Collin Garnett & Elliot Smithberger, A. Alfred Taubman College of Architecture + Urban Planning
Robotic Exhalation is an interdisciplinary exploration at the intersection of robotics, sculpture, and building science. Using machine-assisted fabrication, open-source documentation, and computational design, the team will explore the aesthetic and technical affordances of concrete rheology, ultimately creating a building-scale facade mockup that will serve as a sculptural exterior cladding prototype for building construction applications.
Our process involves casting a concrete panel (dimensions ranging from 6” to 18”) and displacing the material while it is setting, using continuous compressed air running to a nozzle tool head. This tool head is controlled and positioned above the cementitious slurry via a CNC armature that allows for precise expulsion of air while maintaining alignment to prespecified points. Toolpaths are generated via a custom Grasshopper script, where drawn orthogonal lines are translated into points and parsed into Gcode.
Patterns are determined by 2D CAD drawings and implemented using a variety of factors, including spacing, nozzle height, air pressure, mix rheology, water temperature, and perhaps most importantly, dwell time. Once variables are determined for specific pattern sequences the process is infinitely repeatable, producing groups of panels that are consistent, but individually unique.
The inherent imprecision of injecting pulses of compressed air into a semi-plastic slurry produces highly variable local patterns in the concrete, yet when controlled and repeated is visually recognizable as coming from the same material genus. Achieving local variation within a global, highly reproducible process allows this research to establish a framework for form-finding that would otherwise require excessive expense, machine time, and specialized knowledge.
Our fabrication process allows for quick adaptations to rapidly shifting material characteristics, establishing a real-time feedback loop that allows for designs to be drawn, processed, and implemented on the fly. A panel created with this method can feasibly be designed digitally, sent to the machine, and produced in minutes, with formal characteristics that are not replicable with traditional means of concrete fabrication.
Contemporary methods of concrete panel production rely heavily on the design and manufacture of mechanical master molds produced from high-strength steel.

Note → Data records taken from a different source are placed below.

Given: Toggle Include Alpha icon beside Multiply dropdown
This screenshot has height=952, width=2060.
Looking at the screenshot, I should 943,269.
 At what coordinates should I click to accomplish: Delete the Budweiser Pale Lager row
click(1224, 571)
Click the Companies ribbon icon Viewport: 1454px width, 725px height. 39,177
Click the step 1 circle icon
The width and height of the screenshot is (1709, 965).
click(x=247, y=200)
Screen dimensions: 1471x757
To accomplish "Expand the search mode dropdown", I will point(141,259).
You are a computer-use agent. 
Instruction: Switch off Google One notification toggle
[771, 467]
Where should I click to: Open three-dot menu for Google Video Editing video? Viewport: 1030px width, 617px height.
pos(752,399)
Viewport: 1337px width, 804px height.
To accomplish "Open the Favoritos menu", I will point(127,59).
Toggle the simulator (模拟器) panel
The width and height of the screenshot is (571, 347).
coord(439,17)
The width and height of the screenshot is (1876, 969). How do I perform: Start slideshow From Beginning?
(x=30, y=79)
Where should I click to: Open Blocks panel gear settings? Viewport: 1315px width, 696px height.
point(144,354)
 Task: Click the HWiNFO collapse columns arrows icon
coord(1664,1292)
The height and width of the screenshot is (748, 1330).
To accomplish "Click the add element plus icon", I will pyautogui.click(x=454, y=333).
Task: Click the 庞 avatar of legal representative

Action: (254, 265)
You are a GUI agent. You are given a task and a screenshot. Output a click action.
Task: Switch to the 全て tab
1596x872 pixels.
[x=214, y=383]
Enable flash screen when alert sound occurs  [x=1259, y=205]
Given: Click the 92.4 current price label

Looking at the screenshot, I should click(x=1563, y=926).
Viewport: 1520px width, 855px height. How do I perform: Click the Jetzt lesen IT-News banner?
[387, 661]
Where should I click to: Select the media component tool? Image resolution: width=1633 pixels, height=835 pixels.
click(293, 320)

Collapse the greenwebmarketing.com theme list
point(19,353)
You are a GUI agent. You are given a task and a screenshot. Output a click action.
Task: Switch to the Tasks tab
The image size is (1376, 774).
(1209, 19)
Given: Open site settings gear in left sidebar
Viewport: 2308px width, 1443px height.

These materials are extremely energy intensive to fabricate, needing highly specialized milling routines to achieve a mold with formal complexity. These molds are only able to be used for a single panel type but can produce many identical copies. If the design needs to change, or if additional panel types are needed, many more molds will need to be manufactured, a process that is often slow, expensive, and energy intensive.
With robotic exhalation, reusable molds, efficient material usage, non-subtractive fabrication methods, and readily adaptable tools all come together for a low-cost, minimally wasteful means of creating a unique concrete facade system.
The specific material quality of the resulting panels will be a major portion of this research, which can be divided into three parts:
(1) An exploration of the aesthetic affordances of robotic exhalation, with compelling textures resulting from the combination of seemingly disparate scales of spatial manipulation. On one hand, extremely precise point-orient patterns are controlled by computer input, on the other, an indeterminate form is produced from the dislocation, setting, and curing of cementitious material with bursts of air. This process produces a beautiful resultant product, one that speaks to the methodology of production and establishes a visual language of reciprocity between the material and those that interact with it.
(2) Analysis of panel performance as it relates to thermodynamic properties, panel stiffness, andpotential use as a cladding system in actual building construction. A formal study will be conducted regarding light and temperature control, and how the specificity of these qualities can be realized in a full facade mock-up.
(3) Addition of natural additives and aggregates to combine with and substitute for commercial grade portland cement products to reduce both the material consumption and carbon footprint of this research endeavor.
Further, this research pushes beyond the bounds of physical architecture and digital form-making; this often-indeterminate means of production has far-reaching implications regarding artistic intent and the generation of architectural form, centering the resultant object of this exploration as an expression of process-based thinking and material science.
This work builds on our fascination with said expression of form, but perhaps even more importantly it may serve as a foundation for future career development in terms of digital authorship, fabrication processes, and methods for sustainable practice + material systems.
Robotic Exhalation explores the materiality of concrete, developing an iterative process by which increasingly complex surface patterning simultaneously dematerializes the formwork needed to create panelized geometries. This process uses compressed air, reinterpreting a utility typically employed for process regulation, vacuum control, and pneumatic movement as a platform for patterning, forming, and surfacing material.
Work began by investigating the consequences of directing one finitely controllable medium (air) into another (wet concrete). This inquiry required designing and fabricating a computer numeric controlled machine, developing software for machine toolpathing, and cataloging material properties. A comprehensive list of parameters took shape, directing an otherwise imprecise fabrication process towards a distinct end result, one that embeds and obscures the methodology used for its creation within the material itself. The output of this process embodies a hybrid of technical precision and material imperfection.
While this work has largely been centered on process development and aesthetic explorations, the team is actively continuing this research with funding from ArtsEngine’s AiiR grant. Current work is focused on developing sustainable low-carbon mix alternatives that are specific to this fabrication process.